The Autism Genome Project Consortium looked for chromosomal copy number abnormalities associated with ASD. They converted the expression intensity of single-nucleotide polymorphisms to discrete chromosomal copy numbers and identified 254 copy number variants (CNV) associated with ASD. The affected children in 10 families had de novo CNVs (possessed by neither parent). For example, in one family, two affected sisters carried de novo deletions in chromosomal region 2p16. A total of 18 CNVs found in unrelated people with ASD localized to genetic regions already associated with ASD, and 47 CNVs recurred in multiple families. For example, affected individuals in three families showed duplications of chromsomal region 1q21, which is implicated in mental retardation.

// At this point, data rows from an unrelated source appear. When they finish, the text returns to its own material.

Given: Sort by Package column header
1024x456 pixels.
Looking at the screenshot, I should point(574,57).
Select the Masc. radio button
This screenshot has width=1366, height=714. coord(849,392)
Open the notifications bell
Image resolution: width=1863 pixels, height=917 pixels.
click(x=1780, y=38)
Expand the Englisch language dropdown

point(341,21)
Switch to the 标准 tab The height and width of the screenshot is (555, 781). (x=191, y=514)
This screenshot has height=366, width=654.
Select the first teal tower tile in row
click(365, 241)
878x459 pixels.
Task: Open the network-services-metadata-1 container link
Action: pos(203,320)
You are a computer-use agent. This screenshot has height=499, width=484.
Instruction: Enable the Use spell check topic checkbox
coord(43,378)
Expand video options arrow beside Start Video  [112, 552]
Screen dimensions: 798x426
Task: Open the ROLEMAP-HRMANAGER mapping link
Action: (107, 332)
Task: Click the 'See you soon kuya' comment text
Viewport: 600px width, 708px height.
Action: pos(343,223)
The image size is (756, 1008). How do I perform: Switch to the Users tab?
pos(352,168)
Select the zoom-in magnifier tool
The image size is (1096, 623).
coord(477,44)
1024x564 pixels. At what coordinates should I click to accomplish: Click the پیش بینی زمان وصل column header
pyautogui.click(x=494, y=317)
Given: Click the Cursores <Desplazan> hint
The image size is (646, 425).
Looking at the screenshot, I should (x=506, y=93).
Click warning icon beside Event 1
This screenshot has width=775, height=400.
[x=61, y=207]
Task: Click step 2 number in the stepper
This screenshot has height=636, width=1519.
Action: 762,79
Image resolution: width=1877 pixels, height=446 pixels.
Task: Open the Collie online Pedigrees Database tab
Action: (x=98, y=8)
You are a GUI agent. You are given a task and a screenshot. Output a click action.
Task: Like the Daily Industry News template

Linkage analyses associated chromosomal region 11p12-p13 with ASD. Linkage analysis of the entire population, regardless of differences in symptom severity in ASD-affected individuals, associated this chromosomal region with ASD. Linkage analysis of small subsets of the population, including the subset of families containing ASD-affected females and the subset of families lacking identified CNVs, also associated ASD with abnormalities in 11p12-p13.
Which genes reside in ASD-associated regions? The high-affinity glutamate transporters SLC1A1 and SLC1A2 localize near peak linkage regions. Genetic region 2p16 contains neurexin 1 (NRXN1). Neurexins are important in the differentiation of dendrite postsynaptic densitites. Neuroligins, previously implicated in ASD, are important in the maturation of presynaptic sites in glutamatergic axons. Therefore, disruption of the glutamatergic system during development may contribute to ASD.